* _INSTRUCTIONS FOR THE TASK_:
Give the records again, word for word.

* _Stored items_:
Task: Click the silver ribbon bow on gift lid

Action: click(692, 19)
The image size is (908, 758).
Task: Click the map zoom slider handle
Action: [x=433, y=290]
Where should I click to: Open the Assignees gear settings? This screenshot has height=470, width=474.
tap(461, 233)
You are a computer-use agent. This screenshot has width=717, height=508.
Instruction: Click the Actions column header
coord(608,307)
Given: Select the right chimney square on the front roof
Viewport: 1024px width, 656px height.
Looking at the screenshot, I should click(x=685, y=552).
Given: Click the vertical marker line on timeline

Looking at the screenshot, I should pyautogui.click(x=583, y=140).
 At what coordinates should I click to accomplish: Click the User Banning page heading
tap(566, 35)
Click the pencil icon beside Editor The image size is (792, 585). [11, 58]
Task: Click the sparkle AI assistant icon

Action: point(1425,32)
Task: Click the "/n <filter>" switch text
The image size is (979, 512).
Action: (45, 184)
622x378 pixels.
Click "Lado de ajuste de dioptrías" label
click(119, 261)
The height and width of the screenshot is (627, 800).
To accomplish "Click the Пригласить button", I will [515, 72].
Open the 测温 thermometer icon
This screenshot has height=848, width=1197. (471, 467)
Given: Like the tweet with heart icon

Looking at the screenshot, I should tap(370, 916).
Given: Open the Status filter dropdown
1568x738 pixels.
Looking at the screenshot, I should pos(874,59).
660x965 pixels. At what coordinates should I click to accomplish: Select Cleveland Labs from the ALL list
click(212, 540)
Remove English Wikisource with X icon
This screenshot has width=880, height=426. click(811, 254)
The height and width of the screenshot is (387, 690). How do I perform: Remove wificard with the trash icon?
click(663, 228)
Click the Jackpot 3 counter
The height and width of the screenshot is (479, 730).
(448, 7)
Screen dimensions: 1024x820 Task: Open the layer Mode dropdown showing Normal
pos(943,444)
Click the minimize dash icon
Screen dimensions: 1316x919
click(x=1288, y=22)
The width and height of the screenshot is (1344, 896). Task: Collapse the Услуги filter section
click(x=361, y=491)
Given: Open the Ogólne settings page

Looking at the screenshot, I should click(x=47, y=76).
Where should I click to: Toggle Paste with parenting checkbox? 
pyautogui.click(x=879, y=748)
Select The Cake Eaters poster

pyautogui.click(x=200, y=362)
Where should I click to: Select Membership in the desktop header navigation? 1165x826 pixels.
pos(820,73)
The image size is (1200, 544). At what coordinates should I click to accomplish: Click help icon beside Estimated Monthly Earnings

* _OUTPUT_:
Task: Click the silver ribbon bow on gift lid

Action: click(692, 19)
The image size is (908, 758).
Task: Click the map zoom slider handle
Action: [x=433, y=290]
Where should I click to: Open the Assignees gear settings? This screenshot has height=470, width=474.
tap(461, 233)
You are a computer-use agent. This screenshot has width=717, height=508.
Instruction: Click the Actions column header
coord(608,307)
Given: Select the right chimney square on the front roof
Viewport: 1024px width, 656px height.
Looking at the screenshot, I should click(x=685, y=552).
Given: Click the vertical marker line on timeline

Looking at the screenshot, I should pyautogui.click(x=583, y=140).
 At what coordinates should I click to accomplish: Click the User Banning page heading
tap(566, 35)
Click the pencil icon beside Editor The image size is (792, 585). [11, 58]
Task: Click the sparkle AI assistant icon

Action: point(1425,32)
Task: Click the "/n <filter>" switch text
The image size is (979, 512).
Action: (45, 184)
622x378 pixels.
Click "Lado de ajuste de dioptrías" label
click(119, 261)
The height and width of the screenshot is (627, 800).
To accomplish "Click the Пригласить button", I will [515, 72].
Open the 测温 thermometer icon
This screenshot has height=848, width=1197. (471, 467)
Given: Like the tweet with heart icon

Looking at the screenshot, I should tap(370, 916).
Given: Open the Status filter dropdown
1568x738 pixels.
Looking at the screenshot, I should pos(874,59).
660x965 pixels. At what coordinates should I click to accomplish: Select Cleveland Labs from the ALL list
click(212, 540)
Remove English Wikisource with X icon
This screenshot has width=880, height=426. click(811, 254)
The height and width of the screenshot is (387, 690). How do I perform: Remove wificard with the trash icon?
click(663, 228)
Click the Jackpot 3 counter
The height and width of the screenshot is (479, 730).
(448, 7)
Screen dimensions: 1024x820 Task: Open the layer Mode dropdown showing Normal
pos(943,444)
Click the minimize dash icon
Screen dimensions: 1316x919
click(x=1288, y=22)
The width and height of the screenshot is (1344, 896). Task: Collapse the Услуги filter section
click(x=361, y=491)
Given: Open the Ogólne settings page

Looking at the screenshot, I should click(x=47, y=76).
Where should I click to: Toggle Paste with parenting checkbox? 
pyautogui.click(x=879, y=748)
Select The Cake Eaters poster

pyautogui.click(x=200, y=362)
Where should I click to: Select Membership in the desktop header navigation? 1165x826 pixels.
pos(820,73)
The image size is (1200, 544). At what coordinates should I click to accomplish: Click help icon beside Estimated Monthly Earnings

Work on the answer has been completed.